▸ **YOUR ASSIGNMENT**
Copy, in full, each line of the material that holds the word "right".

▸ **RECORDS PROVIDED**

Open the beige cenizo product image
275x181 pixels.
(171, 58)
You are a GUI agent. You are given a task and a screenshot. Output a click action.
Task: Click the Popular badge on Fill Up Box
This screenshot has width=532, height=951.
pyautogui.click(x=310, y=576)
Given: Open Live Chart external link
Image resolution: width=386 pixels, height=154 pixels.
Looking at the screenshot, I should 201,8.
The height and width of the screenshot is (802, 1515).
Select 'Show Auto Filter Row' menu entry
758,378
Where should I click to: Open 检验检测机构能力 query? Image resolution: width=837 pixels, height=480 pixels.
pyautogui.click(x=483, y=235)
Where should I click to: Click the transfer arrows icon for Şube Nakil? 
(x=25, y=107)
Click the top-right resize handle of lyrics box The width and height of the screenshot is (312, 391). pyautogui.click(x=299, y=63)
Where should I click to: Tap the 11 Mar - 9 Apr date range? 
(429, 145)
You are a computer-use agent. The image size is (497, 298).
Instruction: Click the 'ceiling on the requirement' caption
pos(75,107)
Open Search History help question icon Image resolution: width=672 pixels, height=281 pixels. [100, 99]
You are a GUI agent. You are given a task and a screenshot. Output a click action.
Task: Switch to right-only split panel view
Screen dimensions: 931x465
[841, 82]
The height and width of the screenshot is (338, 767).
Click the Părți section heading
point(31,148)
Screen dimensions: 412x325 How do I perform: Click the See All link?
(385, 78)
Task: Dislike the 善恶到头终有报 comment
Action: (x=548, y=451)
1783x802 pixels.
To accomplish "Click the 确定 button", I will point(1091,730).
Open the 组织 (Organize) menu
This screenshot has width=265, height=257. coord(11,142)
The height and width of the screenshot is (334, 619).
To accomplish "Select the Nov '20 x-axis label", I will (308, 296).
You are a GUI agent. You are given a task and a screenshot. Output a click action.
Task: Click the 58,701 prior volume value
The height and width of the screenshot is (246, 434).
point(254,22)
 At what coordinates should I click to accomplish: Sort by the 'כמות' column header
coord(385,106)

▸ **EXERCISE SOLUTION**
Click the top-right resize handle of lyrics box The width and height of the screenshot is (312, 391). pyautogui.click(x=299, y=63)
Task: Switch to right-only split panel view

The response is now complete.